Image('general trend.jpeg')
Trend by age group in the last 10 years
Create a list called listage: "agecal26",...,"agecal32".
Assign a subset of dataframe "agecal" to each one in the list with matching group code.
Make a plot, and add points and lines to the plot. Now each age group has a different color. (see legend). Solid lines are for men, while dotted lines are for women.
%%R
agecal=read.csv('../data1/cleaned/agecal.csv',header=T)
print(head(agecal))
%%R
jpeg('trend by age group.jpeg', width=600, height=600)
listage=list(paste('agecal',26:39, sep=""))
for (i in 1:14){
listage[[i]]=subset(agecal, grp_code==as.character(i+25))}
par(mai=c(0.82,0.82,0.82,1.22),xpd=T)
plot(emp_rate ~ year, data=agecal, type="n", xlab="year",
ylab="employment rate")
title(main="Employment rate in CA by age group in the last 10 years")
colors=rep(c('red','yellow','orange','pink','green','blue','purple'),2)
linestyle=c(rep(1,7),rep(2,7))
for (i in 1:14){
points(emp_rate ~ year, data=listage[[i]],
col=as.character(colors[i]))
lines(emp_rate ~ year, data=listage[[i]],
col=as.character(colors[i]), lty=linestyle[i])
}
legend("topright", inset=c(-0.2,0),c("16-19","20-24",'25-34','35-44','45-54','55-64','65+'),
col=c('red','yellow','orange','pink','green','blue','purple'), pch=1)
dev.off()
Image('trend by age group.jpeg')
interesting findings from the graph above
In age group "16-19 years", women has higher employment rate than men. This is the only age group that women get employed more. This is possible because more guys than girls are going to high schools or colleges at that age instead of working.

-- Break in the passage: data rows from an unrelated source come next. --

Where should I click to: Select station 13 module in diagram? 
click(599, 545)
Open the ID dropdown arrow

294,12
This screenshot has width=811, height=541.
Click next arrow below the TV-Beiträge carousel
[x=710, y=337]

Also, in 2008, most of the groups' employment rates are decreasing due to the financial crisis. However, the age group of "65 years old and above" has an increasing trend.
Trend graph by race group
%%R
racecal=read.csv('../data1/cleaned/racecal.csv',header=T)
print(head(racecal))
Create a list called listrace: "racecal1",...,"racecal8".
Assign a subset of dataframe "racecal" to each one in the list with matching group code: 5 for White Men, 6 for White Women, 8 for Black Men, 9 for Black Women, 11 for Asian Men, 12 for Asian Women, 14 for Latino Men, and 15 for Latino Women.

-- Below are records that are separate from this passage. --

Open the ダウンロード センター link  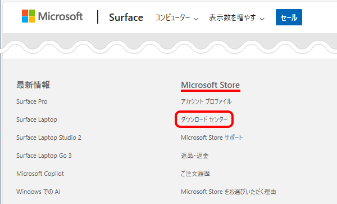point(204,119)
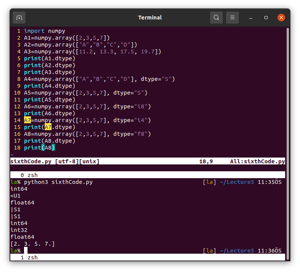
Task: Click the int32 output line
Action: point(19,230)
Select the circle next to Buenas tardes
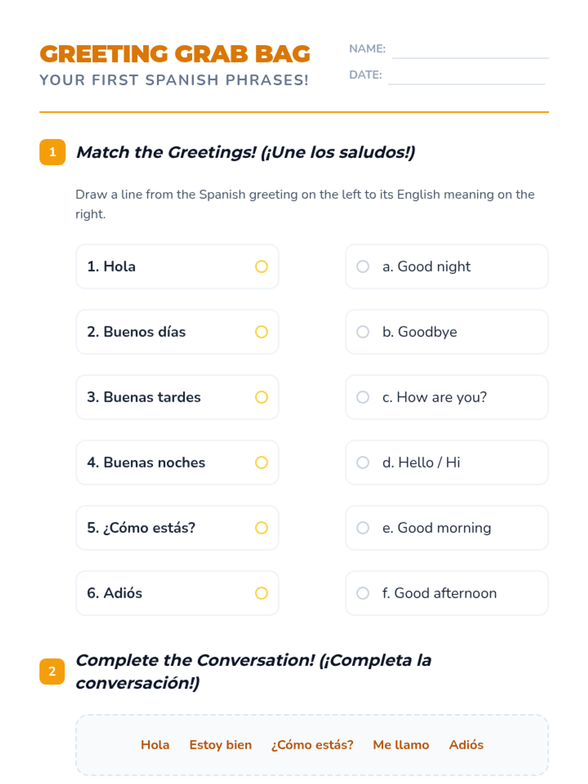588x784 pixels. (262, 397)
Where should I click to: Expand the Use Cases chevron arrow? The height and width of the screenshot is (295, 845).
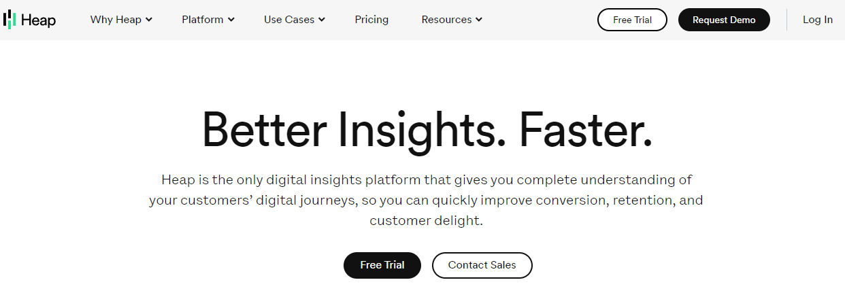[322, 20]
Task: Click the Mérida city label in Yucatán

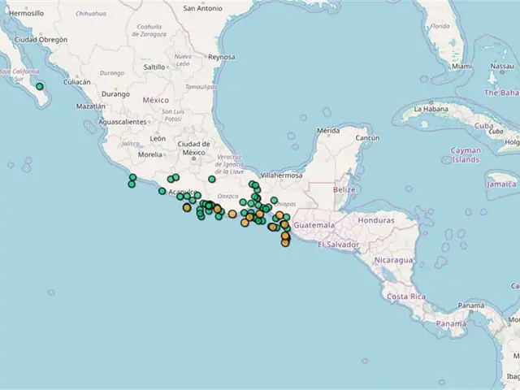Action: (x=328, y=130)
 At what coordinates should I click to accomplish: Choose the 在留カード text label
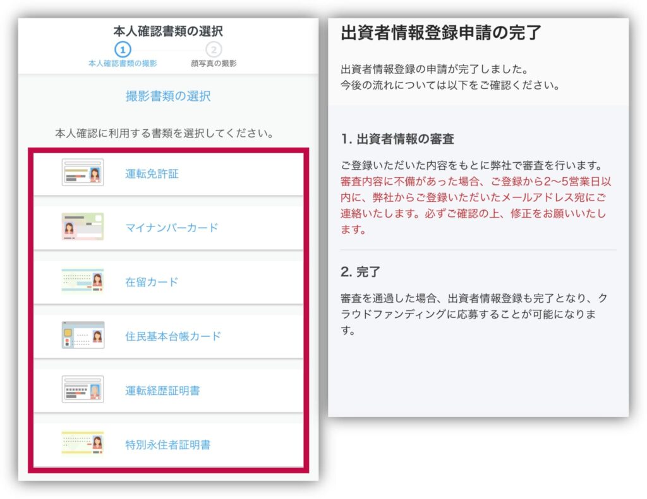coord(152,282)
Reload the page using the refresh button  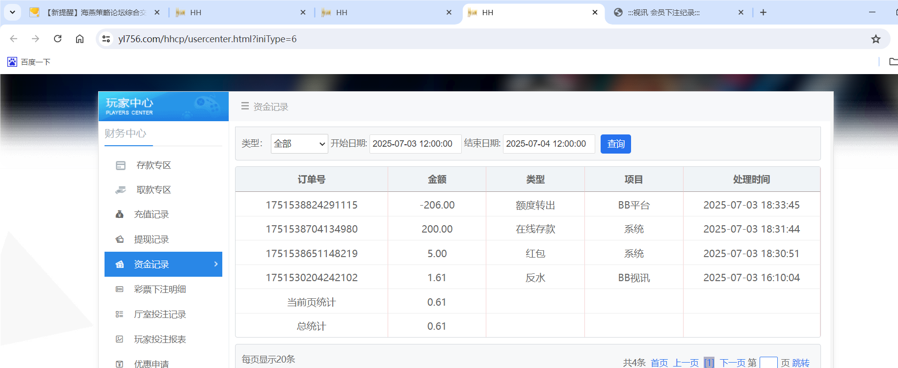(x=57, y=39)
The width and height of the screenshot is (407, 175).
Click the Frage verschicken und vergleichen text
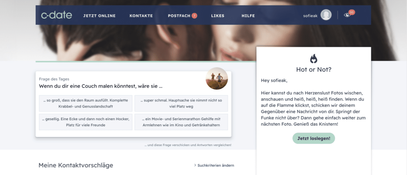coord(188,145)
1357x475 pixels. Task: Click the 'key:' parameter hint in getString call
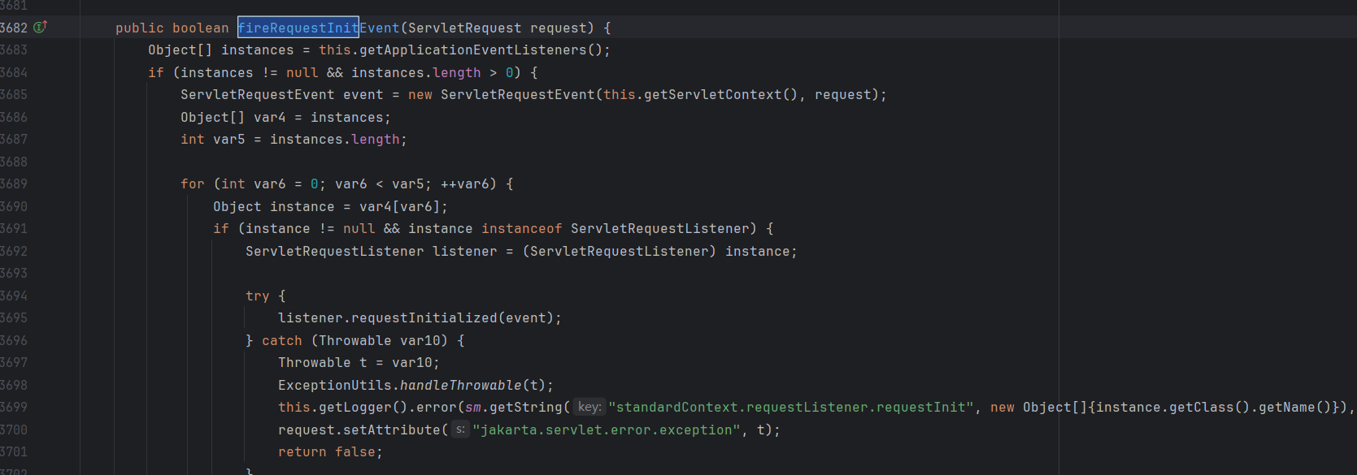tap(589, 407)
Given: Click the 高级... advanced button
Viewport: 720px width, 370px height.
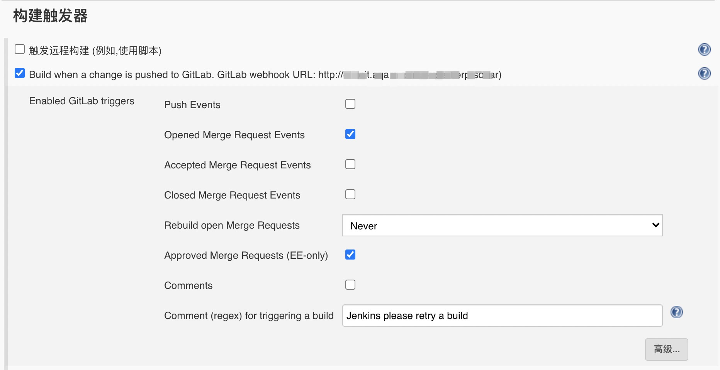Looking at the screenshot, I should 666,350.
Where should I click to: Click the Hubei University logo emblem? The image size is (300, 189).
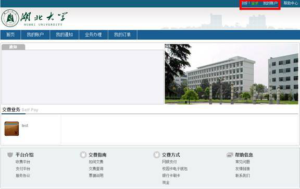[x=10, y=18]
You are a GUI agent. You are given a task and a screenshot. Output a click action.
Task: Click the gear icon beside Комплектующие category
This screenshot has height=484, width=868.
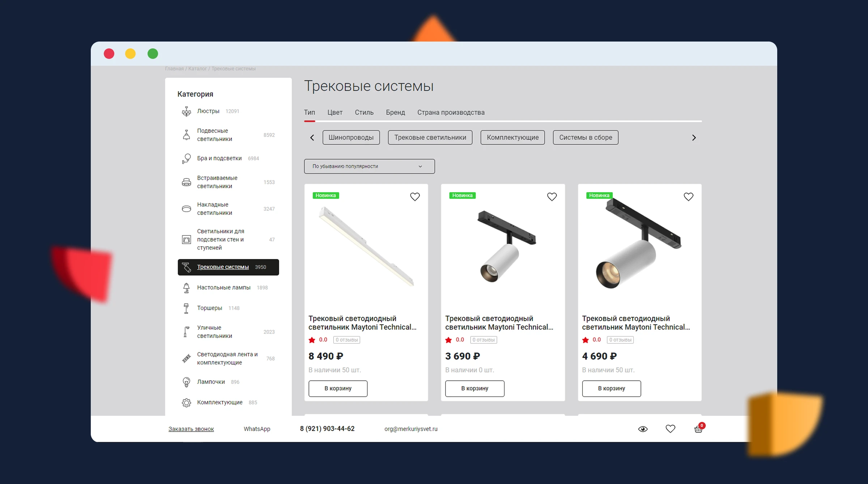(x=186, y=402)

Add points and lines to the plot. So now each race group has a different color. (see legend). Solid lines represent men, while dotted lines represent women.
%%R
jpeg('trend by race group.jpeg', width=600, height=600)
listrace=list(paste('racecal',1:8, sep=""))
for (i in 1:2){
listrace[[i]]=subset(racecal, grp_code==as.character(i+4))}
for (i in 3:4){
listrace[[i]]=subset(racecal, grp_code==as.character(i+5))}
for (i in 5:6){
listrace[[i]]=subset(racecal, grp_code==as.character(i+6))}
for (i in 7:8){
listrace[[i]]=subset(racecal, grp_code==as.character(i+7))}
par(mai=c(0.82,0.82,0.82,1.22),xpd=T)
plot(emp_rate ~ year, data=racecal, type="n", xlab="year",
ylab="employment rate")
title(main="Employment rate in CA by race group in the last 10 years")

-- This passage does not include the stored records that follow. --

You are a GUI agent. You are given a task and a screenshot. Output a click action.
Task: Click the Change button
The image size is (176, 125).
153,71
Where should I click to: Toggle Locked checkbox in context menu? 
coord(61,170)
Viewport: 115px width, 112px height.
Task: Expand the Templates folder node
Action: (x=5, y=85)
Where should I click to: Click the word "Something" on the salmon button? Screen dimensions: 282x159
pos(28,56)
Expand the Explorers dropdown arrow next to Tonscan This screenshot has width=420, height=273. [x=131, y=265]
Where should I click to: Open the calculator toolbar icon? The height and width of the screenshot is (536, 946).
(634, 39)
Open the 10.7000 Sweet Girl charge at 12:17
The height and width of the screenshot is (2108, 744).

colors=c(rep('red',2),rep('yellow',2),rep('green',2), rep('blue',2))
linestyle=rep(c(1,2),4)
for (i in 1:8){
points(emp_rate ~ year, data=listrace[[i]],
col=as.character(colors[i]))
lines(emp_rate ~ year, data=listrace[[i]],
col=as.character(colors[i]), lty=linestyle[i])
}
legend("topright", inset=c(-0.2,0),c('white','black','asian','latino'),
col=c('red','yellow','green','blue'), pch=1)
dev.off()
Image('trend by race group.jpeg')
*** Some Interesting Findings from the Graph Above
In all four race groups, men have higher employment rate than women in the same race group.
The employment rate difference is largest in Latinos, possible due to the fact that many Latino women are busy raising their children. The second largest difference is found in Whites, while the employment rate difference in Black people is the smallest.
Review the cleaned data, and Visualizations
Go to the folder where we saved cleaned data, and list the files inside.
6 cleaned data frames are generated and stored in this folder, 3 of them are for 2013 analysis, and the other 3 are for California trend analysis.
%%bash
cd ../data1/cleaned
ls
Go to the folder where we saved visualizations, and list the images inside.
6 images with names starting with "summary" are boxplots made to visualize the general dataset features, such as max, min, median, and outliers.
The other 3 images are made to see the trend of employment rate changes in the past 10 years in California. All of them are discussed briefly above, and will be explored in detail in Notebook 4.
%%bash
cd ../visualizations
ls